◆ GOAL OF THE EXERCISE ◆
Only a number is wanted here: the count of lines in the entries below that include the word "gear".

◆ DATA UNDER STUDY ◆
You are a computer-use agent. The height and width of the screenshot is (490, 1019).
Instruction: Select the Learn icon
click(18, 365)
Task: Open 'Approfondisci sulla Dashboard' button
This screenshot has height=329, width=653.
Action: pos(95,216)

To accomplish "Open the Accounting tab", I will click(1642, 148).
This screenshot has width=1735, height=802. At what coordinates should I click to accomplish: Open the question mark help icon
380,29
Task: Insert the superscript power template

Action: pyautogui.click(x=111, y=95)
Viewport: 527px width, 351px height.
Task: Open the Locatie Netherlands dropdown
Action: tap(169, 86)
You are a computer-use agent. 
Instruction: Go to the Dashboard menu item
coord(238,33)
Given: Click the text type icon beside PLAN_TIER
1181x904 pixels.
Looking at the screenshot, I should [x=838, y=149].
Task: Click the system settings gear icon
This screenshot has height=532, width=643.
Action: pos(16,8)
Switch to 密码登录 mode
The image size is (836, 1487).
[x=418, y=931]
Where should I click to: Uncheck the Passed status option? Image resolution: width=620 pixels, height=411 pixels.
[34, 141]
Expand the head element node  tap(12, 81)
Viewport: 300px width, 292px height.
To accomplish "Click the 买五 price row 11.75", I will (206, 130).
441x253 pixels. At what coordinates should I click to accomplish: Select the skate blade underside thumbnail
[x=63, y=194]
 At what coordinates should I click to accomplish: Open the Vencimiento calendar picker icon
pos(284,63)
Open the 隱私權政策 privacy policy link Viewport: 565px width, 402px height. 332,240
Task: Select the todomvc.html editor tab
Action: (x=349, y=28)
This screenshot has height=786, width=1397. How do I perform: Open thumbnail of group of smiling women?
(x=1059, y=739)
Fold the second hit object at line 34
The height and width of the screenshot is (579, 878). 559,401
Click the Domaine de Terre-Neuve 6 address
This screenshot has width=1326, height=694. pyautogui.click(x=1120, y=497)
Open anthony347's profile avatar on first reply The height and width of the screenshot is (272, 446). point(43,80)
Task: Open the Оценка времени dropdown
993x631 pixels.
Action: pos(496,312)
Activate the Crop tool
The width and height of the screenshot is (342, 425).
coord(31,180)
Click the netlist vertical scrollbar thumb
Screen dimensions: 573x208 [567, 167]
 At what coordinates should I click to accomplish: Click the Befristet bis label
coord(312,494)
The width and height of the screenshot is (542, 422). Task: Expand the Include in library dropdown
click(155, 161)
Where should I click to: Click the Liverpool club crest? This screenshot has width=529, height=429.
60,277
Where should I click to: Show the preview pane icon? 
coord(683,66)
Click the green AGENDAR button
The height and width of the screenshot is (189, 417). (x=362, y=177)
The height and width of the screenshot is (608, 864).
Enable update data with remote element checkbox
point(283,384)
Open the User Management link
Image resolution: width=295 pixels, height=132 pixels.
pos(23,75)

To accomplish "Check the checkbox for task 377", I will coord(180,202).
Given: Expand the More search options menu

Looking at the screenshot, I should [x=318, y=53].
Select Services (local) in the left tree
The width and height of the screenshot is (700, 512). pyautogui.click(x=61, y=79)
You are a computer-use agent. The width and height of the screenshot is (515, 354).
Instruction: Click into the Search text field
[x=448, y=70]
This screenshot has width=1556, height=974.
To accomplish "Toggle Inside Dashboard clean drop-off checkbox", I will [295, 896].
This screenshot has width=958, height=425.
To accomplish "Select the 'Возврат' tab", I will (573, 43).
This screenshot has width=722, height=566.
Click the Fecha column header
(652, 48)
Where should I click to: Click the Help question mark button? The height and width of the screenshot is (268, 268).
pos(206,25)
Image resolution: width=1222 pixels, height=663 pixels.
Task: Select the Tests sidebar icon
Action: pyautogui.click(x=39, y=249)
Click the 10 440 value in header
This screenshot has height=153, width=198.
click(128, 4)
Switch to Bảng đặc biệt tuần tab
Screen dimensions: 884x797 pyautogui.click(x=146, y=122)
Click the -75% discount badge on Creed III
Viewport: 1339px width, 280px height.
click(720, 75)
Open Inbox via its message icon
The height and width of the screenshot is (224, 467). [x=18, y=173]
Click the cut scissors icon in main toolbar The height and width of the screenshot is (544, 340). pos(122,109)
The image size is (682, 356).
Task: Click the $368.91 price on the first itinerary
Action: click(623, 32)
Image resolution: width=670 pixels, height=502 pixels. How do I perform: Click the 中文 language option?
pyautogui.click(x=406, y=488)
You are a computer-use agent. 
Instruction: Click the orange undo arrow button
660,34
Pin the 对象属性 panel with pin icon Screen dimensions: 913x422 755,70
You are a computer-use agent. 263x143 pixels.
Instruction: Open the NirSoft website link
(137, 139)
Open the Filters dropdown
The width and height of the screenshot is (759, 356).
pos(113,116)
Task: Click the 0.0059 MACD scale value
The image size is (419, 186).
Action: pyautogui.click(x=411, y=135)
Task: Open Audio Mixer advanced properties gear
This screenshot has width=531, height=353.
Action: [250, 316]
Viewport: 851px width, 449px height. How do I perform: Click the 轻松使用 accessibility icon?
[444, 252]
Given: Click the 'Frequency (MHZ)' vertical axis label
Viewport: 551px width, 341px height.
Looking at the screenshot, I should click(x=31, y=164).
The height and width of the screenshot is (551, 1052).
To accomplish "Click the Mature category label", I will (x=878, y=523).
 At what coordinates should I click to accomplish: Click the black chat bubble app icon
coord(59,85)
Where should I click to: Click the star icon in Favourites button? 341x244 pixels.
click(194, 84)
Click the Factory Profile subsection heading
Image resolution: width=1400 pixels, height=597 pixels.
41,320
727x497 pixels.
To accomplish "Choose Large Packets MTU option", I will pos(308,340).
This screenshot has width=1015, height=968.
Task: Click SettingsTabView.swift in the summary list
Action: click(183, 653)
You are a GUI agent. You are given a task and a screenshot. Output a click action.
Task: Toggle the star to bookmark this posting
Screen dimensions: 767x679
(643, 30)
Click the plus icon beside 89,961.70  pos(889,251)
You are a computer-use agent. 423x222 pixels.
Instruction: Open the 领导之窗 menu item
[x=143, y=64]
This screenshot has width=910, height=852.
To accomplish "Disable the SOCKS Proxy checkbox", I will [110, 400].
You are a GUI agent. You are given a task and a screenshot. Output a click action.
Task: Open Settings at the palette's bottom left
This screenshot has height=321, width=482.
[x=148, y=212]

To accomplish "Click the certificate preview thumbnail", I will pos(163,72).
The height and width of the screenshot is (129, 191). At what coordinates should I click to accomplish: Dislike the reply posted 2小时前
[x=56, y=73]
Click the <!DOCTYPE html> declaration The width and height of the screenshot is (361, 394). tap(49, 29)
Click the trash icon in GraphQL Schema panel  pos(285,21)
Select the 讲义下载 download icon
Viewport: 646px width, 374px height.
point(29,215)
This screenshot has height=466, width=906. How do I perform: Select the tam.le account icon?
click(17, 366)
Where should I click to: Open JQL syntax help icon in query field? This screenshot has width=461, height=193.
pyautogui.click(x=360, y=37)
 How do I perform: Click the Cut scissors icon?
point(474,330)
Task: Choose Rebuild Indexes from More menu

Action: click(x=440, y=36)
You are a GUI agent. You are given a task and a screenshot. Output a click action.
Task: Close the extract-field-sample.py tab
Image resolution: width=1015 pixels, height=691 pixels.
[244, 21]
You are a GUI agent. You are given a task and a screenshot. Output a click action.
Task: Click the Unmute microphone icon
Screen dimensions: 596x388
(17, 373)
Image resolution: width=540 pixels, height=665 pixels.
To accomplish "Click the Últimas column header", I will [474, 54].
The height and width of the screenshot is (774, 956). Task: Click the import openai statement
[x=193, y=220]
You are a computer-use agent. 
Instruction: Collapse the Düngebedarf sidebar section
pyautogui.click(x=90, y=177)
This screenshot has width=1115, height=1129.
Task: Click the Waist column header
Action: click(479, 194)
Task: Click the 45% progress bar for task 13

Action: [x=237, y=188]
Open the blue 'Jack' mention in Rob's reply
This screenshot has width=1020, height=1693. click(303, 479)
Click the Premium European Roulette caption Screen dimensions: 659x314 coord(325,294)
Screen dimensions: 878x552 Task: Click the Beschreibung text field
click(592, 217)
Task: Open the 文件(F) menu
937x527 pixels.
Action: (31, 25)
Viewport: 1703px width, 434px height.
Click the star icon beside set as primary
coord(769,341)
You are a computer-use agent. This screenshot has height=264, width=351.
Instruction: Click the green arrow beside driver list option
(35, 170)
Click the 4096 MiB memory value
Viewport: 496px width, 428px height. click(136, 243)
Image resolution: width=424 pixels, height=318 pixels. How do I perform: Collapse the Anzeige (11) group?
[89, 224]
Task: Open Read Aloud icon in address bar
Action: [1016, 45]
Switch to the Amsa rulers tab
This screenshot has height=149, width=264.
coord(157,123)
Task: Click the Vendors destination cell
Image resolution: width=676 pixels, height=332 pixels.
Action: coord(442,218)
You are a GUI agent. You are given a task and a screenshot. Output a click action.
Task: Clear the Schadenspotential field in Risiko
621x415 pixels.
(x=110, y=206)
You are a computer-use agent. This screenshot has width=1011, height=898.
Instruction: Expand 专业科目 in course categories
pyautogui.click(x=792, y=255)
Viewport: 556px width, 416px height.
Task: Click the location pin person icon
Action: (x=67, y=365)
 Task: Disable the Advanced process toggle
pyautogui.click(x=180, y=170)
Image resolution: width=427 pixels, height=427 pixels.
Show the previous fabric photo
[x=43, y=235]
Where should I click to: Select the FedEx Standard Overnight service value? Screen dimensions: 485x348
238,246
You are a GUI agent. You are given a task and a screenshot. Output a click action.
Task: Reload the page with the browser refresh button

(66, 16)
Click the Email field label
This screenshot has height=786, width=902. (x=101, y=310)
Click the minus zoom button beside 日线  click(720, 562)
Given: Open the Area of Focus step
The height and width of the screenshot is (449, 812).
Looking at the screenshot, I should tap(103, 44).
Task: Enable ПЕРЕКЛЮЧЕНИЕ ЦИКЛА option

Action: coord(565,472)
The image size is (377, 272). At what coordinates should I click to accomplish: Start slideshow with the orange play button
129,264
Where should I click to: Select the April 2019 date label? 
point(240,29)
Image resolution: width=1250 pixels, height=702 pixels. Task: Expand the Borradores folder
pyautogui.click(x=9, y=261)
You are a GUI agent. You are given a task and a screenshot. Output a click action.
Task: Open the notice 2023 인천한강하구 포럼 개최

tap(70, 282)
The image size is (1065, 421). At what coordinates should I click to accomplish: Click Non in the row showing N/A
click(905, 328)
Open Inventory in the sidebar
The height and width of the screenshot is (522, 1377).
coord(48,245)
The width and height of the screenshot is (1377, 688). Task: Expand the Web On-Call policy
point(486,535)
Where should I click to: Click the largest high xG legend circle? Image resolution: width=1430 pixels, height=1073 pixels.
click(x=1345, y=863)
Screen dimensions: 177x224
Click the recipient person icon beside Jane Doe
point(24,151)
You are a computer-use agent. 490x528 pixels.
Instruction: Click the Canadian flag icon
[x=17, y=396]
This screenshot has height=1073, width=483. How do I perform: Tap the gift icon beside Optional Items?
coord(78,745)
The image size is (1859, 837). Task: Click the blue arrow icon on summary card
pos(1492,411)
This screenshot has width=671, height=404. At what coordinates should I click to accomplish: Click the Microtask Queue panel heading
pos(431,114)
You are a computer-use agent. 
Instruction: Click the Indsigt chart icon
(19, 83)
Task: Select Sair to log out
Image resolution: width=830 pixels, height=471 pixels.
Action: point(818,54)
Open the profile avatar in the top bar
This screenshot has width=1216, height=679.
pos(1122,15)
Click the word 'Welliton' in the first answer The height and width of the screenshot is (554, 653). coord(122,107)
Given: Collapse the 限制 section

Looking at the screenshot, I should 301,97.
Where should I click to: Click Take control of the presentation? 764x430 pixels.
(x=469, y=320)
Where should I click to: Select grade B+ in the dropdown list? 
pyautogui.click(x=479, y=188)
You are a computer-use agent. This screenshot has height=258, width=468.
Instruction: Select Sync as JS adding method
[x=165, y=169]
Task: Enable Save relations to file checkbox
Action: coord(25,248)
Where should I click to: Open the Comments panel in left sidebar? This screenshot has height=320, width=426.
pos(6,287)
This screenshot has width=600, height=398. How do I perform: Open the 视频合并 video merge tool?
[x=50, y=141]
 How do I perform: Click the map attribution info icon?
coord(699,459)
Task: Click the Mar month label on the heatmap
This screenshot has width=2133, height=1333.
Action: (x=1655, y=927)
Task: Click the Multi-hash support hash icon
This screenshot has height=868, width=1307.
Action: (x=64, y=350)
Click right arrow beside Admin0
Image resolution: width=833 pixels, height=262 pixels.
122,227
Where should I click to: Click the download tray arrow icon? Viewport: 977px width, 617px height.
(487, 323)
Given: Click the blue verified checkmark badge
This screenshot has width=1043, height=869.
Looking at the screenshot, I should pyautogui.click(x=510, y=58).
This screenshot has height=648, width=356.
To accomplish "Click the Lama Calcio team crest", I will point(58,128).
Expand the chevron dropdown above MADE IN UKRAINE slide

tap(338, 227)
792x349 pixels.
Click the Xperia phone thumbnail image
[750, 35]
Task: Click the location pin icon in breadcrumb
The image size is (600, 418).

◆ RESULT OF THIS EXERCISE ◆
2